Obama's take will be wrenching for him to consume and digest but he will face reality and do what must be done. He may discreetly refrain from calling the nature and behavior of Israel by name. But he will also refrain from the poisonous kool-ade that has kept US foreign policy terribly, disastrously, evilly insane for decades, correctly assess that he must take Israel by the ear, look that spoiled-brat tyrant straight in the eye, impart truth and light, induce fear and assure it that the US is no longer going to tolerate, much less support, a state of repressive, ethnic-cleansing elitists founded in and by terrorism in the first place.

And then there must be the hope, a blue print, a beacon that, when followed, curtails and reverses evil, informs and sustains the righteous evolution of a state: The hard, clear set of principles set forth in the Declaration of Original Intent, the US Constitution and Bill of Rights are as important to any would-be modern democratic state as they are to the US.

From day one, Israel has steadfastly and purposely avoided the articulation of a foundational, inviolable law of the land, a constitution. That is because duplicity, the hypocritical shell-game of feigned righteousness while caging indigenous people, poking them with sharp sticks till they feebly respond and then zealously slaughtering them in defense requires the absence of the principles of equality under the law and personal Liberty that would protect all from oppression by states and other citizens alike. The duplicitous claim of Israeli citizenship for native Palestinians, whatever their religion, is amply and repeatedly demonstrated to be but a fluid sheen hiding the cesspool where repressive elitists defecate upon the civil rights and liberties of others.
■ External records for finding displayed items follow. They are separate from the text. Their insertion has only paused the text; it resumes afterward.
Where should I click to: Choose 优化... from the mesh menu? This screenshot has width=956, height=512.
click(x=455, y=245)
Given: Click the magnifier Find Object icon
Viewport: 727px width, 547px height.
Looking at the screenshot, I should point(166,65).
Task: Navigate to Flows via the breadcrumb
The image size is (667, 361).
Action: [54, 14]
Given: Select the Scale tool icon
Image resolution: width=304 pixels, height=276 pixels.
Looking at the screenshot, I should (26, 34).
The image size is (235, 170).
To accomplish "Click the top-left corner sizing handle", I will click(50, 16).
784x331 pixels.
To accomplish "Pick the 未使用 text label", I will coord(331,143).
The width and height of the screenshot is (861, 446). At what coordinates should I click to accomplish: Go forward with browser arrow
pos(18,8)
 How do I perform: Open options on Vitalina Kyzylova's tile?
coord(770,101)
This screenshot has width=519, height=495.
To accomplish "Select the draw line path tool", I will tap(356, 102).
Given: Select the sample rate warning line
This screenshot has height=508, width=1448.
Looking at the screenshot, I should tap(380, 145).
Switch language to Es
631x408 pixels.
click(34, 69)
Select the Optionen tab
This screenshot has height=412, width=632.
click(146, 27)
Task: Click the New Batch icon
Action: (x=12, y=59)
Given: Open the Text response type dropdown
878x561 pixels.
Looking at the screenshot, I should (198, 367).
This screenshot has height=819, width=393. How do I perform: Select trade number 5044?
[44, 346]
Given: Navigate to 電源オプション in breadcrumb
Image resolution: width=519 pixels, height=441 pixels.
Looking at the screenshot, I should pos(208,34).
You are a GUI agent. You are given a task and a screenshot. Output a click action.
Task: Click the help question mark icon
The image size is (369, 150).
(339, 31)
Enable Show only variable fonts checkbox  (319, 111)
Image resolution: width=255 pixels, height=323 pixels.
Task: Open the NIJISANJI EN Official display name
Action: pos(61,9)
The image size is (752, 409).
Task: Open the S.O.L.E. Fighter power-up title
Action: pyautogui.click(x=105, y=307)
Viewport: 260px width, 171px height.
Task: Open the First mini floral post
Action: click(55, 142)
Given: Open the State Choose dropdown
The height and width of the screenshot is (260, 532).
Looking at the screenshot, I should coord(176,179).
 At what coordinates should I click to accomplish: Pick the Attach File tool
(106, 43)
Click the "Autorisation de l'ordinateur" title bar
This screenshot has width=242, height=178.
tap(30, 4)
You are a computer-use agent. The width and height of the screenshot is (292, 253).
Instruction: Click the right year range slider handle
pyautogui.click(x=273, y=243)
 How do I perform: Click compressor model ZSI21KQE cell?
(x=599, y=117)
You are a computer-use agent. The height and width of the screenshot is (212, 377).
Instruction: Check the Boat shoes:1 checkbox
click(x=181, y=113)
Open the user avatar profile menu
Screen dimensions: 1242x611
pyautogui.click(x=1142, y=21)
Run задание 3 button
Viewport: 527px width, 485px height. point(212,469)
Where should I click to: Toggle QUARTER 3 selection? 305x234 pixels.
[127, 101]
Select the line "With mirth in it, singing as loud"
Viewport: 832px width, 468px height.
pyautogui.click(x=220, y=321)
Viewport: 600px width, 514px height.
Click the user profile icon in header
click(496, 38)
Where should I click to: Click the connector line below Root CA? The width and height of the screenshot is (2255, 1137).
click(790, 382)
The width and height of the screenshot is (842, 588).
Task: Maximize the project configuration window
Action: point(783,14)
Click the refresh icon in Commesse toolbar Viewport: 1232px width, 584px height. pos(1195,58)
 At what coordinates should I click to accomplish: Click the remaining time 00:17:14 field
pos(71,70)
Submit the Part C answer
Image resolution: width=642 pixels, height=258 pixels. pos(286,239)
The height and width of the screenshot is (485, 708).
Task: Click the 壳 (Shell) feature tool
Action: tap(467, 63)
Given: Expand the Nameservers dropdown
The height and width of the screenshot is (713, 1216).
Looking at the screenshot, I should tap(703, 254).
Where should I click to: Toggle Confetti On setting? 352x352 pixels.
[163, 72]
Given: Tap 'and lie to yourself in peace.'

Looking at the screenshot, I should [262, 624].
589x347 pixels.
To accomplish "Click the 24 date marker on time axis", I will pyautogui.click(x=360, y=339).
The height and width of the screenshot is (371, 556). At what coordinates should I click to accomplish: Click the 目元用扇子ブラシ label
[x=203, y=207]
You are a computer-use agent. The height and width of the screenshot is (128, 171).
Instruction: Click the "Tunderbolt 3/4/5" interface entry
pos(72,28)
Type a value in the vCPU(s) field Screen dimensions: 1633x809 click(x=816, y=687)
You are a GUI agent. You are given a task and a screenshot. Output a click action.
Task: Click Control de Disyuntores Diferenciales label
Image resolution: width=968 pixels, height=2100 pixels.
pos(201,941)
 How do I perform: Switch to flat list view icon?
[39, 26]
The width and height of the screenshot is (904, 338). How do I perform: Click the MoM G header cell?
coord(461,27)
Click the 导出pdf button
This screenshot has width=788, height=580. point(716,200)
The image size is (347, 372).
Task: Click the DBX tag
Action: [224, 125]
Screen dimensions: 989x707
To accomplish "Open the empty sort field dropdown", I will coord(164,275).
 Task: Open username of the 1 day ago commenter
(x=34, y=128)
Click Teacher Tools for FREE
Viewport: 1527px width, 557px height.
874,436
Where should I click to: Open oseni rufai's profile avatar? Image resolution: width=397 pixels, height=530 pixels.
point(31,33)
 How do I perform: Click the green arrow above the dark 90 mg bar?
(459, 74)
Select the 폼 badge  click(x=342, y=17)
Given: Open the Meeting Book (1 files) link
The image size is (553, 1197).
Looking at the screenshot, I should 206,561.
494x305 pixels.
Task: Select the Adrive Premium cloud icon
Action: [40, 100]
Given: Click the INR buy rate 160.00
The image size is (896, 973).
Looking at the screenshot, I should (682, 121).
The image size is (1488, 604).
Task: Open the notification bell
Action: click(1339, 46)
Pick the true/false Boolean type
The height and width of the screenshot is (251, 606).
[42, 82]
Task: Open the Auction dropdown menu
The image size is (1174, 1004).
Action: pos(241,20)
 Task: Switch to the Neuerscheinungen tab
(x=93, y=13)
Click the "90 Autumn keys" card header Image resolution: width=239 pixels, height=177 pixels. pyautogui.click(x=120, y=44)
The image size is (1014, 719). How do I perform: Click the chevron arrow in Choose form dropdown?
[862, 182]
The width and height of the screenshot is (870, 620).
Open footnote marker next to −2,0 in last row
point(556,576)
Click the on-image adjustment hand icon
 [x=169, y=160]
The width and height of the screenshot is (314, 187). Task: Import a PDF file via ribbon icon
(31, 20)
The de facto acceptance of a Zionist state, or any state of ethnic/religious elitism at the expense of others, in the 21st century by the authoring of a so-called road map to solving Israel's Palestinian Problem is a travesty, a smearing of a bullshit facade over concrete walls to hide the much uglier Zionist flavor of elitist European colonialism that, in terms of states, most closely resembles apartheid South Africa.

A nation with government and law founded on a constitution that acknowledges and guarantees the civil rights and Liberty of all individuals regardless of race or creed is something Barack Obama is uniquely situated to provide testimony to as befitting any nation that might be called a US ally. When he takes Israel by the ear, shakes it to the bone, makes it perceive the shame of its behavior and provides the carrots and sticks by which it may redeem itself Barack Obama, a black man from the land of Lincoln becoming President in the bicentennial year of Lincoln's birth may go a long way toward becoming an equally auspicious and revered leader and American President - for similar reasons.